What/who is that voice in our heads and who asked it to comment on every aspect of our lives? Have you ever given this question any thought? Who IS that voice in my head? Mindfulness is a concept that has been around for thousands of years, but is now gaining in popularity among mainstream society. One of the fundamental concepts in the practice of mindfulness is to pay attention to the dialogue running through your head and then let it go. Yes, let it go. Stop thinking about it. Move on. How often do you have a thought, which leads to another thought, which then judges both of those thoughts and leaves you feeling confused or frustrated or guilty?

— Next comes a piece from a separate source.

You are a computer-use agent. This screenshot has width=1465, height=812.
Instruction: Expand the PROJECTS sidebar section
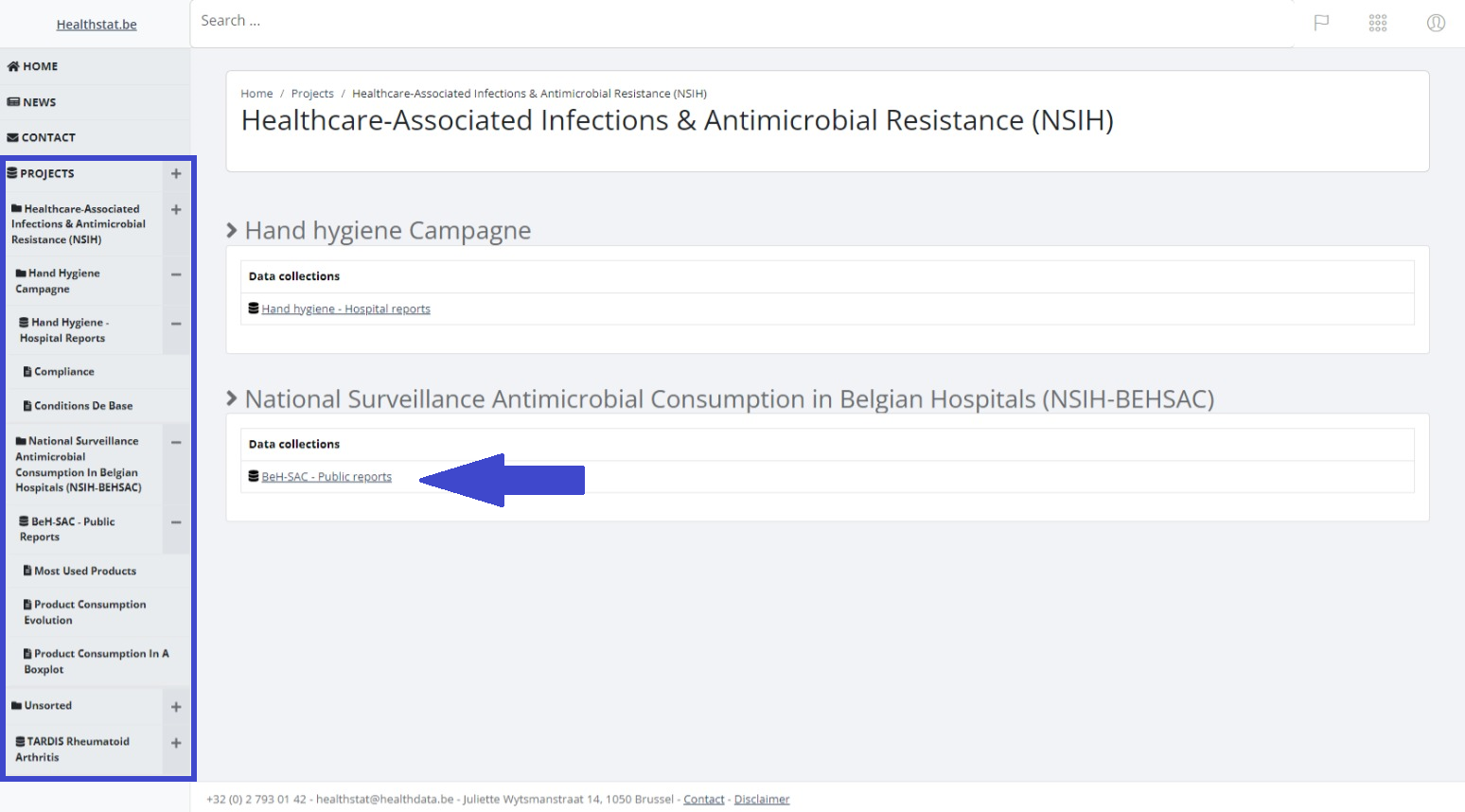click(x=176, y=174)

Thoughts have momentum. Stop to think about that. We’ve all experienced it, one thought leads to another and another and another. All of a sudden you may be feeling terrible about a situation, depressed or hopeless. You may ask yourself how did you get to this place, to this thought. Or you may just accept it as fact and continue on with your day, accepting that this view/feeling is your new reality. Mindfulness is a practice because it takes effort each and every day, sometimes every minute. Last week, I checked my work email on my phone before getting ready. I read an email that really irritated me. I held off on sending a reply but as I dried my hair I wrote my response in my head. The more I thought about the response, the more upset I became. I realized I was getting angry and knew that if I didn’t stop I might accidently snap at someone, which was certainly not how I wanted to start the day. I forced myself to stop thinking about it and told myself that I would deal with it when I got to work. Minutes later I started writing the email again in my head. Again I stopped myself, took a deep breath and continued getting ready. It’s so easy to let those thoughts gain momentum and it might take you multiple attempts to stop yourself from going down that spiral. Being aware is the first step in the practice.
In his book, Mindfulness for Beginners, author Jon Kabat-Zinn says:
“….awareness allows us to see and to realize what we are seeing, to think and to know what’s on our minds, and to experience emotion and be in relationship to it in a way that is actually wise and self-compassionate – that doesn’t saddle us with stories of how great we are or how horrible we are or how inadequate we are. Such narratives can act like cement boots that sink us in a morass more or less of our own creation – that is, if we believe them, if we think they are the truth rather than recognize them as merely thoughts coming and going.”